O “bolo” era uma mentira. Sempre foi intenção desta inesquecível inteligência artificial enganar Chell no seu percurso. Lá se redimiu (mais ou menos) no segundo jogo, mas no primeiro, a sua voz monocórdica e cheia de sarcasmo, dá-nos ganas de prosseguir e provar que, afinal, as máquinas não são superiores aos humanos. O que faz de GLaDOS tão genial é que raras vezes a vemos mas ouvimo-la muitas, mesmo muitas vezes ao longo do jogo. E o que diz é quase sempre uma farpa ou uma mentira.

3. Vaas Montenegro (Far Cry 3)

A frase icónica, “alguma vez vos falei da definição de insanidade?”, nunca mais será desassociada desta personagem, nem de Far Cry 3. Vaas foi, na altura e ainda hoje, uma revolução na forma como os vilões são representados em videojogos. A sua conversa no arranque do jogo e posteriores diálogos revelam uma sociopatia apurada. Eventualmente, motivam-nos para o procurar e terminar com a sua demência, vingando os nossos amigos. A definição de loucura, Vaas, és tu!

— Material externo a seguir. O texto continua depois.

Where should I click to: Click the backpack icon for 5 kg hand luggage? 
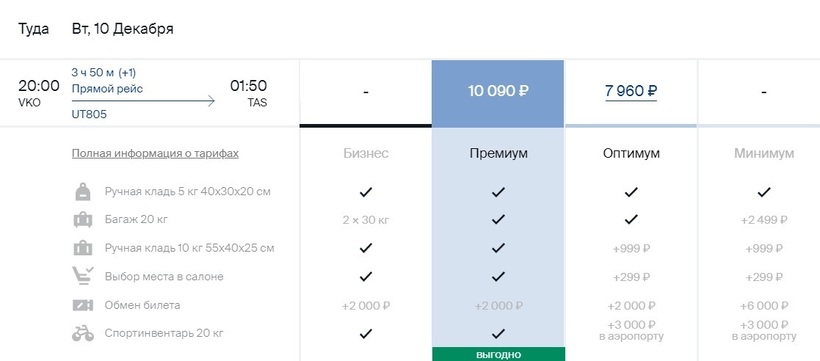[x=83, y=191]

2. Frau Engel (Wolfenstein II: The New Colossus)

Não há muita coisa a jogar a favor desta antagonista. É irritantemente persistente, difícil de matar, tem uma voz de sociopata que dá arrepios e é uma fanática Nazi. Embora não seja realmente a vilã principal do primeiro jogo, ganha a devida preponderância no segundo. Tudo começa com uma cena em que conhecemos esta “simpática” senhora numa viagem de comboio. Nada nos faz antever que acabamos a desfigurá-la e (literalmente) perder a cabeça para terminar a sua existência.

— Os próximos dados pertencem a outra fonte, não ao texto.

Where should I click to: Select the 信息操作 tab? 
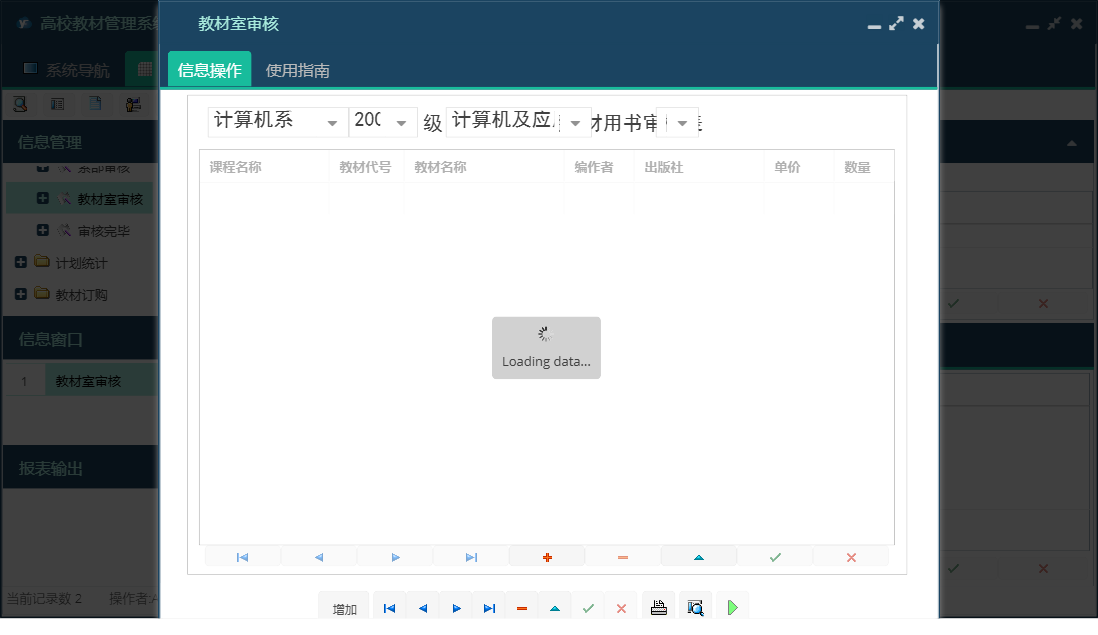pos(208,70)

1. The Joker (Batman: Arkham Knight)

O facto de ser o eterno vilão da banda-desenhada e filmes de Batman, faz com que automaticamente seja um antagonista inesquecível nesta série. Ser interpretado pelo mesmo actor da famosa série animada, Mark Hamill, ainda o eleva mais na nossa preferência. Tanto pelas suas artimanhas ao longo da série, como pela sua omnipresença neste derradeiro jogo da trilogia. Tal como Bruce Wayne, só queremos que o seu sofrimento acabe… E acaba mesmo, para ambos. A herança, porém, é indelével e provavelmente nunca mais teremos um Joker deste calibre.